> [Problem to solve]:
Beginning at the first line of the data, print each line exactly, stopping after the line that contains "Task: Select the Peso por Kg header".

> [Data to use]:
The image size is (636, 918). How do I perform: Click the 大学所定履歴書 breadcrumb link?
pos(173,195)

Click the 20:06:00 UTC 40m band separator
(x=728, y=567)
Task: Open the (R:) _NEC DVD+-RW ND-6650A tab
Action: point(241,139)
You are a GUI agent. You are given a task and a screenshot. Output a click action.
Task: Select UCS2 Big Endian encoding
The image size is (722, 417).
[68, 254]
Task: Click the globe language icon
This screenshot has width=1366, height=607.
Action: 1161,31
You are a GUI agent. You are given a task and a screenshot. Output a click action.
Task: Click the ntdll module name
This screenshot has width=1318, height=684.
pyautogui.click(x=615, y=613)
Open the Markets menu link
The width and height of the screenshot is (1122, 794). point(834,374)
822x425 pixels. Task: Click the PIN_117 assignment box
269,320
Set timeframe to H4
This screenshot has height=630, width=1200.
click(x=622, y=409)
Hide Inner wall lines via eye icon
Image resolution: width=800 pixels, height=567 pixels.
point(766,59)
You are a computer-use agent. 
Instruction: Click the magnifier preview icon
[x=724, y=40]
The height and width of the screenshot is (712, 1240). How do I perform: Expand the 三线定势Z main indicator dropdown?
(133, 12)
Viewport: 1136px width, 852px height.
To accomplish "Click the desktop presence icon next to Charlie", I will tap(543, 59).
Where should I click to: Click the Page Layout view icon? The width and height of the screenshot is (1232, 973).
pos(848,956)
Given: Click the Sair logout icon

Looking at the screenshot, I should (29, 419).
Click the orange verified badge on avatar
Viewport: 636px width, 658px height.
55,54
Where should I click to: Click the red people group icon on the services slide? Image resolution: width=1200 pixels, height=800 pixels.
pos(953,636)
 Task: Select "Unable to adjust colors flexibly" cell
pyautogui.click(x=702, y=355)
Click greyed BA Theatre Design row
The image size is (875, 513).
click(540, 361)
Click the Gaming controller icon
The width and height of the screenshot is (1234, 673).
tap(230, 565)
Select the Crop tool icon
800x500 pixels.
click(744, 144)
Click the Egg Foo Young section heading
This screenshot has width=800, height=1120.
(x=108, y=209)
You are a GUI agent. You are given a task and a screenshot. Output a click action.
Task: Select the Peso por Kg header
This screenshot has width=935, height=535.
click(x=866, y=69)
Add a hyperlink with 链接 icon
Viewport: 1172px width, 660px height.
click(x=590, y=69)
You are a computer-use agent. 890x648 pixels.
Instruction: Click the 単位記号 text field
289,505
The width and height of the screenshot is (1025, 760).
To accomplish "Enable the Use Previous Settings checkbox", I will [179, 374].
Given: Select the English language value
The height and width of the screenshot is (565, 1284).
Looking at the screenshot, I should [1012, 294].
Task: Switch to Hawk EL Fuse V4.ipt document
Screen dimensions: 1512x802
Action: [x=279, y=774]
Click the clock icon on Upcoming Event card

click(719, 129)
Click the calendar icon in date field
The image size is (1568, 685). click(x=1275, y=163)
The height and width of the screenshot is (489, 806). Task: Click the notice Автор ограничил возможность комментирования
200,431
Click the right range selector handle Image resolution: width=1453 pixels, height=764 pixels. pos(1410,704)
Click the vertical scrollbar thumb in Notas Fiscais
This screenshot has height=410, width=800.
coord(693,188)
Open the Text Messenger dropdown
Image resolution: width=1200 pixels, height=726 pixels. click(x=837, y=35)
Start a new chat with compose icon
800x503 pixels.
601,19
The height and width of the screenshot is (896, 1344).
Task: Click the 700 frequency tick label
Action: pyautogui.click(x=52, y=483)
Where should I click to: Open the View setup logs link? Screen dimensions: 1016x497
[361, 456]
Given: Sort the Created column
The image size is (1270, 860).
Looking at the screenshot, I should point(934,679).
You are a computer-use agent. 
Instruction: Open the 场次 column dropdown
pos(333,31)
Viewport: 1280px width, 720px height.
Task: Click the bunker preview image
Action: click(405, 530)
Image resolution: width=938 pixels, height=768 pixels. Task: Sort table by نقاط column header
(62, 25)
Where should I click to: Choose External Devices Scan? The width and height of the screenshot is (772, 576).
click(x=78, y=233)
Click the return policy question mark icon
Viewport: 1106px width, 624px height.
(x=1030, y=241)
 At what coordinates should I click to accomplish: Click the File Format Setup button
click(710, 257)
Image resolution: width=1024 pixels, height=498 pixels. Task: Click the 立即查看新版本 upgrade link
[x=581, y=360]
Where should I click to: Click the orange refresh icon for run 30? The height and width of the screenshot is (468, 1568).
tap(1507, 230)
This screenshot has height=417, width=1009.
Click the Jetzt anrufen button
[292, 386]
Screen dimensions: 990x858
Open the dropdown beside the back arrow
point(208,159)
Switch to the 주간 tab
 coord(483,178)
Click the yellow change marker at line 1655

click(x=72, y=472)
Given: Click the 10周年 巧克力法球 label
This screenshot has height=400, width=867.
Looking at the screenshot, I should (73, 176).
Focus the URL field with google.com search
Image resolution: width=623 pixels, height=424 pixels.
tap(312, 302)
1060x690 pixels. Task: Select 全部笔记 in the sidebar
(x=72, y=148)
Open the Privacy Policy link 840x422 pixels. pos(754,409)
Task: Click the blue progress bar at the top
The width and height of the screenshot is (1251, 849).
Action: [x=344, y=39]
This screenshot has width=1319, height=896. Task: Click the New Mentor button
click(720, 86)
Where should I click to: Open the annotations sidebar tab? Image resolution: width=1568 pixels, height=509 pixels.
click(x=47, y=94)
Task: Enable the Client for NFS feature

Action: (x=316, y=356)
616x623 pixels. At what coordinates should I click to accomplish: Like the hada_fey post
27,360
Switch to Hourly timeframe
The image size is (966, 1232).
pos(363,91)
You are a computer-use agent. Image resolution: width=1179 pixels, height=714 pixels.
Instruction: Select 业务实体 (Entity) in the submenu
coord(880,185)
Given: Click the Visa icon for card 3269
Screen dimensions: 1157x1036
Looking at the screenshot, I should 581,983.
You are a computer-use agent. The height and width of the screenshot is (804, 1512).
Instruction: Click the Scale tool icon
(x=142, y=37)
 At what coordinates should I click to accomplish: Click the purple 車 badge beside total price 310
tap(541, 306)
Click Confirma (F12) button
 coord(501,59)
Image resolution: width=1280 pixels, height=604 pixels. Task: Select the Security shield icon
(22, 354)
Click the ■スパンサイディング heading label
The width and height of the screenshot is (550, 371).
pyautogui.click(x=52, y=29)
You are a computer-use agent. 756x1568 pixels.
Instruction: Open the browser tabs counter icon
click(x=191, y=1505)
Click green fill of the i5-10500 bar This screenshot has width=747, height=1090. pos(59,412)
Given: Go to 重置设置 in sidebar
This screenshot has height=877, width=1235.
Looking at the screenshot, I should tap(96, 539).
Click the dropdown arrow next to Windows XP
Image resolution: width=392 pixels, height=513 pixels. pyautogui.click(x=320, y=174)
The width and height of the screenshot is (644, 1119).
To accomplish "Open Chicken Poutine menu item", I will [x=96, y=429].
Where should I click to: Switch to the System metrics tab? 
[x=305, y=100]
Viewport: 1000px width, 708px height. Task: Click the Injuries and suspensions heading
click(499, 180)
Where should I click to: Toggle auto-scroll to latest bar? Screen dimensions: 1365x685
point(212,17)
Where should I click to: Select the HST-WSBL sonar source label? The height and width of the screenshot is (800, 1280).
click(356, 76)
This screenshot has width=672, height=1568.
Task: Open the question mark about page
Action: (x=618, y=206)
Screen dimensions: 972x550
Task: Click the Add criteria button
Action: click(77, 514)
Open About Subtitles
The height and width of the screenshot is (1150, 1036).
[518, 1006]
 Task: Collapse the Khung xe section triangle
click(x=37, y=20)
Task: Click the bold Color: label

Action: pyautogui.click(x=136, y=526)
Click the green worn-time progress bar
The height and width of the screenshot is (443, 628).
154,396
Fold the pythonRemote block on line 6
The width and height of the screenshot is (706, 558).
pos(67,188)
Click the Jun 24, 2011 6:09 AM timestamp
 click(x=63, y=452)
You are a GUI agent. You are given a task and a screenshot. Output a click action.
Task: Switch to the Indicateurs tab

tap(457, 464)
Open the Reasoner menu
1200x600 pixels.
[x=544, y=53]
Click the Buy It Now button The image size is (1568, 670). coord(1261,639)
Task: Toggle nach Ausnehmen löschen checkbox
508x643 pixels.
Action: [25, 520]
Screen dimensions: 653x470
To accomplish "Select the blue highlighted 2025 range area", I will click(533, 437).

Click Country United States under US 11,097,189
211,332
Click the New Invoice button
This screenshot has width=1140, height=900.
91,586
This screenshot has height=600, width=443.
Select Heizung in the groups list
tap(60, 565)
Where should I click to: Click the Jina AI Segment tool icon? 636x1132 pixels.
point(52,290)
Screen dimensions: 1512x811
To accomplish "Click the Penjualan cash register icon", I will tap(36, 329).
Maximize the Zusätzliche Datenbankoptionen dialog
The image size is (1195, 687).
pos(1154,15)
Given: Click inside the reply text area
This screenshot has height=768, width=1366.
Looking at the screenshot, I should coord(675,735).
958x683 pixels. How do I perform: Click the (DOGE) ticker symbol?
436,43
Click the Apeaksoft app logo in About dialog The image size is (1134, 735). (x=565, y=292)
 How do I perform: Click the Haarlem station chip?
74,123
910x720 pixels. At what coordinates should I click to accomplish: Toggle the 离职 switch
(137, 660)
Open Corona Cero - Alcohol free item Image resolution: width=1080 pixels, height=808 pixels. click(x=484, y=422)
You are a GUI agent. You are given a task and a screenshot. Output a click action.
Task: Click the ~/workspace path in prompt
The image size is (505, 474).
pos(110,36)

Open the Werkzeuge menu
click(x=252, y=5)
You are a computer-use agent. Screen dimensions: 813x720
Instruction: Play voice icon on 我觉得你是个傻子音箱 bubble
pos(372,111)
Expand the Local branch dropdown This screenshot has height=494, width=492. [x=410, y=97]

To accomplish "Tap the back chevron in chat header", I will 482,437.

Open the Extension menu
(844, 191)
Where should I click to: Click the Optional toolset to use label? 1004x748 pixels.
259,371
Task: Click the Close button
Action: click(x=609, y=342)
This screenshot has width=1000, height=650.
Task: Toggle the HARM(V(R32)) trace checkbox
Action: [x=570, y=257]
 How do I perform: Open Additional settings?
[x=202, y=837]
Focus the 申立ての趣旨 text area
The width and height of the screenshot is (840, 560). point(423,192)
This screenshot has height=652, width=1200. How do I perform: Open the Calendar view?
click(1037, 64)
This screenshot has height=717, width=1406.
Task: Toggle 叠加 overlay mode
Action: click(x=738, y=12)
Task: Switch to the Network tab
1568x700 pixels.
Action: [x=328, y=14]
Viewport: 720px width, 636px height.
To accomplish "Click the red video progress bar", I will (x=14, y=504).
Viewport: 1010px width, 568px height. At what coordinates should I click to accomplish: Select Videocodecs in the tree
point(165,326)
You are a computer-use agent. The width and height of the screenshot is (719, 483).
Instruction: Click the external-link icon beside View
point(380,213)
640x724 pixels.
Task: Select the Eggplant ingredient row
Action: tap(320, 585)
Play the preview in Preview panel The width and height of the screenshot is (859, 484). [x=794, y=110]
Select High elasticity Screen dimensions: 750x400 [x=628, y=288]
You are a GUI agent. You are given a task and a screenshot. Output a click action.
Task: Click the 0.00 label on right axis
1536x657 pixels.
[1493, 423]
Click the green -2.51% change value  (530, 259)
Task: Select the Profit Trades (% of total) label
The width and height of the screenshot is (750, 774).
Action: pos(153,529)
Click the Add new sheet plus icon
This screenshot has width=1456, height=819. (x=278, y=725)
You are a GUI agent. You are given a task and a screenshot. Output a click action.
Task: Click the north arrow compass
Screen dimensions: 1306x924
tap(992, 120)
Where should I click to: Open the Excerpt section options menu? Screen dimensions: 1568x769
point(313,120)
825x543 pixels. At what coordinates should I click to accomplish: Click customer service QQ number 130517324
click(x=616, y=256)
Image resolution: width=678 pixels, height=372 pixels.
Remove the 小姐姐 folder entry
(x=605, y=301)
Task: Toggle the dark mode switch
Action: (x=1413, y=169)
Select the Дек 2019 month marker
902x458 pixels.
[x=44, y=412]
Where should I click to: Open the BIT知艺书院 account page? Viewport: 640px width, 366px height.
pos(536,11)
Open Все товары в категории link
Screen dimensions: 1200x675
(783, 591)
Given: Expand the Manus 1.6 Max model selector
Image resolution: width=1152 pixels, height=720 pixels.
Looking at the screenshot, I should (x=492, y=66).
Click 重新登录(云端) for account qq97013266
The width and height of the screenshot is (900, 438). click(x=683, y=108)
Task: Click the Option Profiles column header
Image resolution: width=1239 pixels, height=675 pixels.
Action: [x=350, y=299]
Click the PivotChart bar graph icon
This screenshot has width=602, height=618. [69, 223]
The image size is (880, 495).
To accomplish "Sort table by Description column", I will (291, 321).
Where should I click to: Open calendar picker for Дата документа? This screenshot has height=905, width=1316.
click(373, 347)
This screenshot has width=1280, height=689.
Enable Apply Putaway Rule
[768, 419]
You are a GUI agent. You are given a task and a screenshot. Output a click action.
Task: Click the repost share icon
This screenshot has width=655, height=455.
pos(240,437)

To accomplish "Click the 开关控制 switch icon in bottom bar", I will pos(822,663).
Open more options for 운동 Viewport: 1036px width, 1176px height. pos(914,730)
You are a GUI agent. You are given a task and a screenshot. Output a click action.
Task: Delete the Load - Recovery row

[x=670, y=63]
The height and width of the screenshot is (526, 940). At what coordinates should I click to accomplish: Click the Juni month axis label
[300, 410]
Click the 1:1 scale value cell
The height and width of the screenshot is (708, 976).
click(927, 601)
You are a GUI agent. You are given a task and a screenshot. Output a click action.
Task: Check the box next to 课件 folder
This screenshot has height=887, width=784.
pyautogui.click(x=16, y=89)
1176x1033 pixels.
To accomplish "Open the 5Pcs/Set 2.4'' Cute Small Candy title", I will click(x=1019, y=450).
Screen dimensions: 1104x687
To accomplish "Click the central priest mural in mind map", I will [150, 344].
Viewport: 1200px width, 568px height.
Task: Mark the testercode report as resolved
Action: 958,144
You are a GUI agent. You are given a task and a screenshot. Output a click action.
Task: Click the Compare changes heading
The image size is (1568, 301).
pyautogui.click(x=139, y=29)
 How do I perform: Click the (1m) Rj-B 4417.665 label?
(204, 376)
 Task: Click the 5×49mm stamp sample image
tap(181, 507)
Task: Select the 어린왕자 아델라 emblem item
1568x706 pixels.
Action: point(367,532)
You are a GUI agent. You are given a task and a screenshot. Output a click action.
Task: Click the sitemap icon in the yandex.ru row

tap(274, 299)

> [Response area]:
The image size is (636, 918). How do I perform: Click the 大学所定履歴書 breadcrumb link?
pos(173,195)

Click the 20:06:00 UTC 40m band separator
(x=728, y=567)
Task: Open the (R:) _NEC DVD+-RW ND-6650A tab
Action: point(241,139)
You are a GUI agent. You are given a task and a screenshot. Output a click action.
Task: Select UCS2 Big Endian encoding
The image size is (722, 417).
[68, 254]
Task: Click the globe language icon
This screenshot has width=1366, height=607.
Action: 1161,31
You are a GUI agent. You are given a task and a screenshot. Output a click action.
Task: Click the ntdll module name
This screenshot has width=1318, height=684.
pyautogui.click(x=615, y=613)
Open the Markets menu link
The width and height of the screenshot is (1122, 794). point(834,374)
822x425 pixels. Task: Click the PIN_117 assignment box
269,320
Set timeframe to H4
This screenshot has height=630, width=1200.
click(x=622, y=409)
Hide Inner wall lines via eye icon
Image resolution: width=800 pixels, height=567 pixels.
point(766,59)
You are a computer-use agent. 
Instruction: Click the magnifier preview icon
[x=724, y=40]
The height and width of the screenshot is (712, 1240). How do I perform: Expand the 三线定势Z main indicator dropdown?
(133, 12)
Viewport: 1136px width, 852px height.
To accomplish "Click the desktop presence icon next to Charlie", I will tap(543, 59).
Where should I click to: Click the Page Layout view icon? The width and height of the screenshot is (1232, 973).
pos(848,956)
Given: Click the Sair logout icon

Looking at the screenshot, I should (29, 419).
Click the orange verified badge on avatar
Viewport: 636px width, 658px height.
55,54
Where should I click to: Click the red people group icon on the services slide? Image resolution: width=1200 pixels, height=800 pixels.
pos(953,636)
 Task: Select "Unable to adjust colors flexibly" cell
pyautogui.click(x=702, y=355)
Click greyed BA Theatre Design row
The image size is (875, 513).
click(540, 361)
Click the Gaming controller icon
The width and height of the screenshot is (1234, 673).
tap(230, 565)
Select the Crop tool icon
800x500 pixels.
click(744, 144)
Click the Egg Foo Young section heading
This screenshot has width=800, height=1120.
(x=108, y=209)
You are a GUI agent. You are given a task and a screenshot. Output a click action.
Task: Select the Peso por Kg header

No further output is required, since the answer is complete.